Last week we talked about keeping His commands. Keeping His commands. Keeping His Word. Walking as Jesus walked. John says here, I’m not writing something new here, people. We’re not talking about some new command. This is an old command - WHICH you had from “the beginning”…
- And of course there are different beginnings
- #1: The beginning of Creation/time
Gen. 1:1
In the beginning God created the heavens and the earth.
John 1:1-2
In the beginning was the Word, and the Word was with God, and the Word was God. He was in the beginning with God.
- #2: The beginning of Jesus’ ministry (Lk 1.1-3, 3.23; Jn 2.11, 15.27, Act 1.1)
Luke 1:1-4
Inasmuch as many have undertaken to compile an account of the things accomplished among us, just as they were handed down to us by those who from the beginning were eyewitnesses and servants of the word, it seemed fitting for me as well, having investigated everything carefully from the beginning, to write it out for you in consecutive order, most excellent Theophilus; so that you may know the exact truth about the things you have been taught.
Luke 3:23 When He began His ministry, Jesus Himself was about thirty years of age…
John 15:26-27
“When the Helper comes, whom I will send to you from the Father, that is the Spirit of truth who proceeds from the Father, He will testify about Me, and you will testify also, because you have been with Me from the beginning.
- #3: The beginning of hearing/knowing/believing
- #4: Each day a new beginning, fresh dependence, “Relying on God has to begin all over again every day as if nothing had yet been done.” (C.S. Lewis)
Contradictions - John seems to be quite comfortable with these…!
- We're okay if we sin (cuz of Jesus) <-> But it's not okay if we sin
- Old Command <-> New command
But John is also into contrasts.
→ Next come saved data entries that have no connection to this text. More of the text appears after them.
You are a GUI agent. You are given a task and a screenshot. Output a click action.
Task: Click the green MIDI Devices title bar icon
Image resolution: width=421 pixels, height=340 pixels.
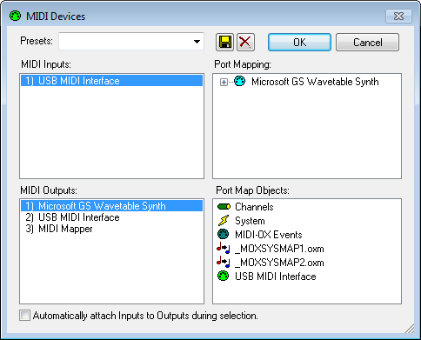tap(15, 16)
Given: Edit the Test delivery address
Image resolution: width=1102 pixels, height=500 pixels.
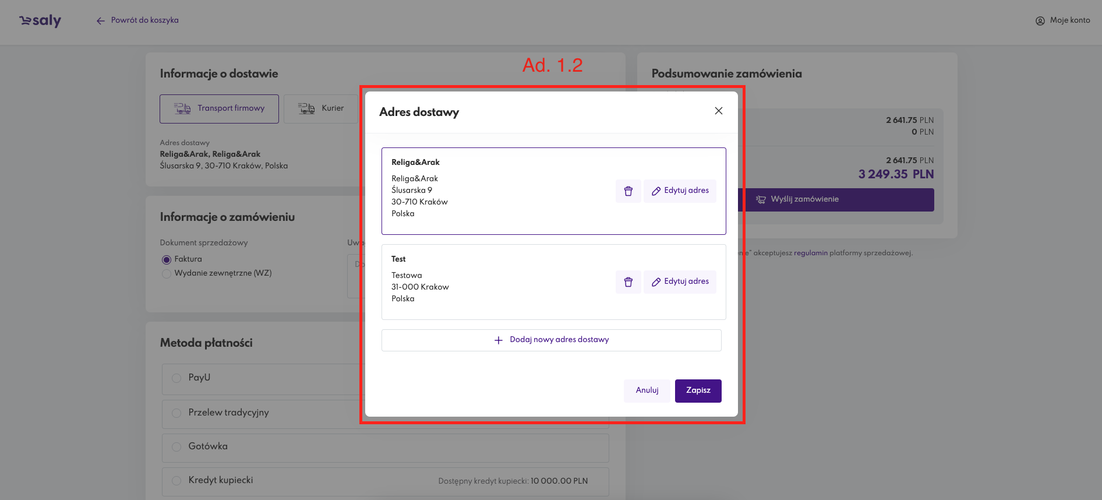Looking at the screenshot, I should coord(680,282).
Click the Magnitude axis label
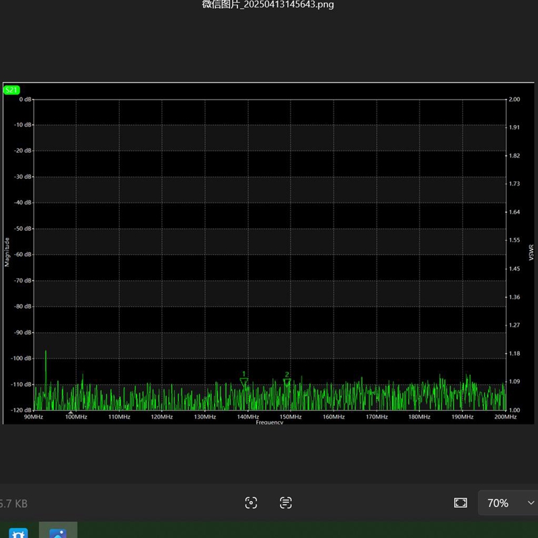Viewport: 538px width, 538px height. pyautogui.click(x=7, y=252)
We’ve already seen the contrast between Light vs darkness (which is that absence of light)
- Light
- Understanding (the light has come on)
- Truth (and honesty, including about sin)
- Darkness
- Hiding
- Absence of truth (lying)
- Examples: “I have/am…”
- …fellowship w God (yet walking in darkness)
- …no sin/not sinned
- …come to know Him (but am not keeping His commands)
- …in the Light (yet hating my brother)
And thus we come to what I’m suggesting, for John, is the primary contrast of this writing. Love vs hate (which is, the absence of love).
- Hating your brother. In other words, absence of love for him.
- First mention of us being brothers (and sisters)
- The supreme contradiction here for John is that someone would profess to have come to know God - the God Who IS love - as their Father and yet fail to love the one who is their brother.
- John alluded to this last week. He said, “In this one the love of God has truly been perfected…"
- The love of God perfected… It means not "perfect" but completed…
- At some point in the past… When? Probably at the beginning. Beginning #3 - the beginning of hearing/believing in Jesus.
Philippians 1:6 For I am confident of this very thing, that He who began a good work in you will perfect it until the day of Christ Jesus.
- When this person truly put their trust in Christ, God planted His "love seed" in their heart. It took root, it germinated, and it started to grow, with continuing results in the present. Bearing fruit. The fruit of the Spirit is… Love. Out comes love. Keeping God’s Word, His commands, walking like Jesus. Out comes Jesus. Love. They have truly come to know the everlasting love which God has for them, AND it is coming out of them, directed towards others. Esp their brothers. Not hating them but in fact loving them.
And so, without exactly stating it, John reveals what He is thinking about. The Old Command - which they had heard from the beginning. Beginning #3. From the very moment they came under the influence of the Gospel of Christ and His body, these readers had heard the command to love one another and had seen it lived out. The early church, this Middle Eastern group of people, was determined to live this out, within their group, their new spiritual family. But this command was called the New Command by none other than Jesus Christ Himself.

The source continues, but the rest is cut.